Mit den abgeschlossenen Abkommen könne der Status quo erhalten werden. Nun müsse aber der nächste Schritt in Angriff genommen werden.

Abschluss in absehbarer Zeit

Der Bundesrat unterstützt das Anliegen. Die «Mind the Gap»-Strategie sei von Anfang an auf eine Ausweitung der Beziehungen ausgerichtet gewesen, sagte Wirtschaftsminister Guy Parmelin.

Seit zwei Monaten seien nun die Verträge zwischen der EU und Grossbritannien bekannt. Diese Verträge beinhalteten Bereiche, die durch die bilateralen Abkommen der Schweiz mit Grossbritannien nicht abgedeckt seien. Dazu zählten beispielsweise Service-Dienste.
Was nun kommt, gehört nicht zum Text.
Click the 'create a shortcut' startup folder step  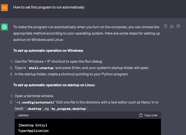[72, 74]
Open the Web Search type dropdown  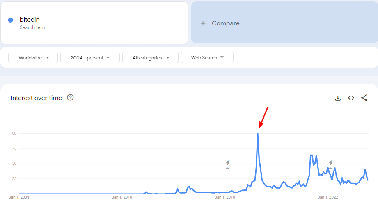pyautogui.click(x=207, y=58)
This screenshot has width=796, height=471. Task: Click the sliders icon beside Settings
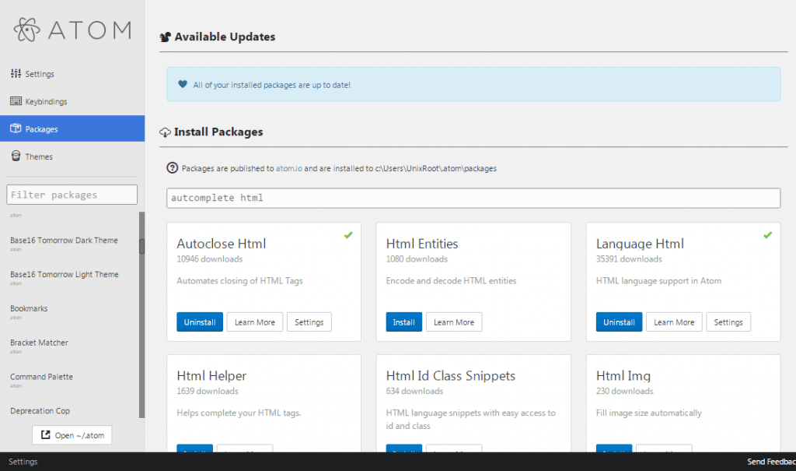pyautogui.click(x=15, y=73)
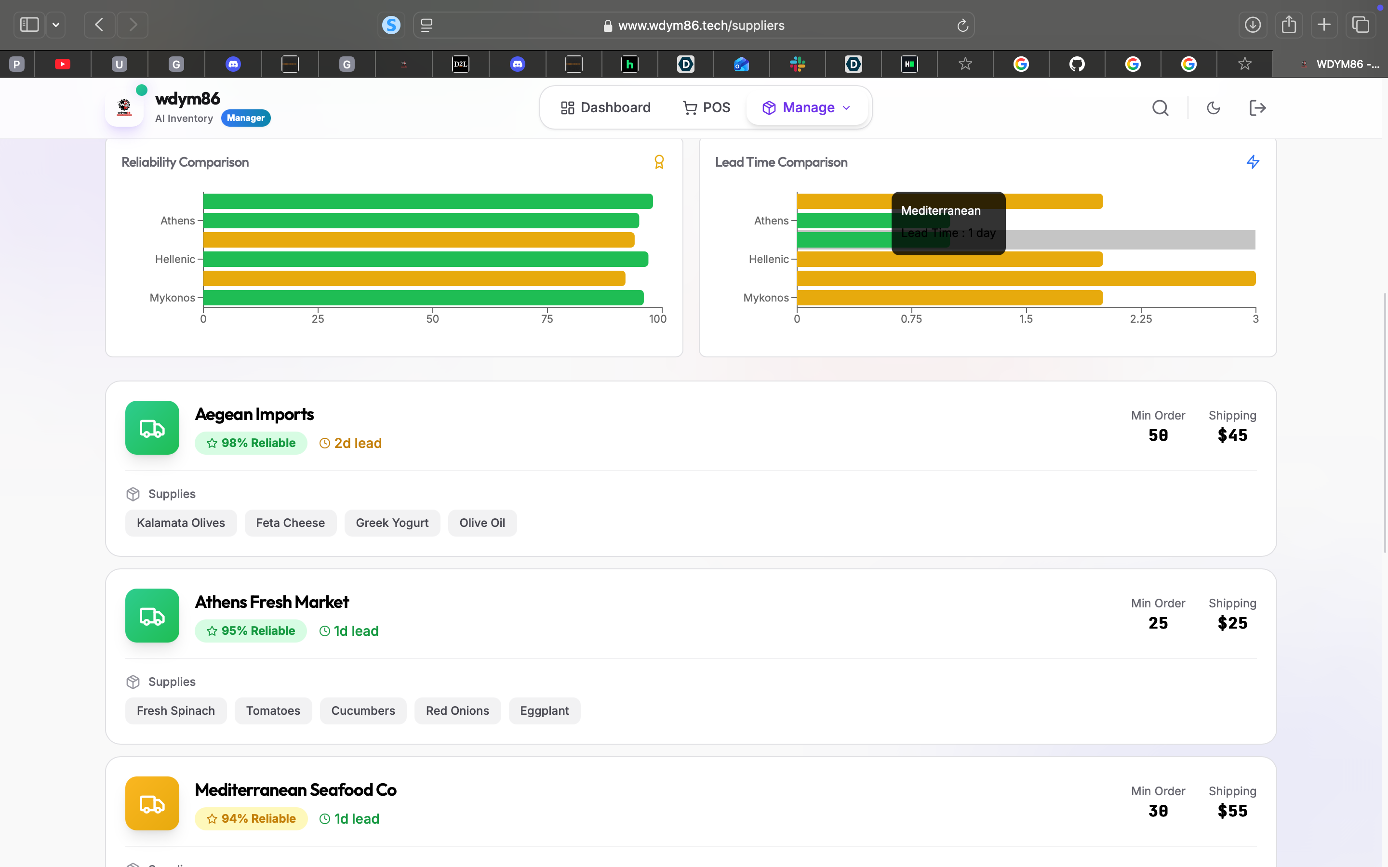Click the top green Reliability bar
Screen dimensions: 1388x867
tap(427, 201)
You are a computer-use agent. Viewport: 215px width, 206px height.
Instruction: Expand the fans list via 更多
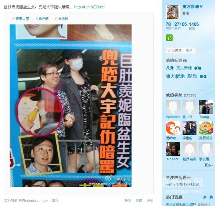208,165
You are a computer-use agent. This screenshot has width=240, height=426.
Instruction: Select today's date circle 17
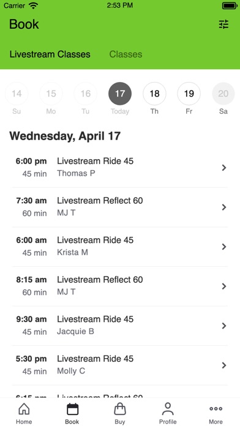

Entsprechend habe der Bundesrat ein Interesse, in absehbarer Zeit ein Freihandelsabkommen abzuschliessen. Schliesslich ginge es darum, eine Benachteiligung der Schweizer Unternehmen gegenüber Unternehmen in der EU zu verhindern, schloss Parmelin.

«Mind the Gap»- Strategie
Die Schweiz hat ihre Beziehung zum Vereinigten Königreich seit dem Austritt Grossbritanniens aus der EU am 1. Januar 2021 mit neuen bilateralen Abkommen geregelt. Zuvor regelten bilaterale Verträge zwischen der Schweiz und der EU die Beziehungen in wichtigen Bereichen wie Handel und Migration. Mit dieser sogenannten «Mind the Gap»- Strategie will der Bundesrat rechtliche Lücken vermeiden und gegenseitige Rechte und Pflichten erhalten.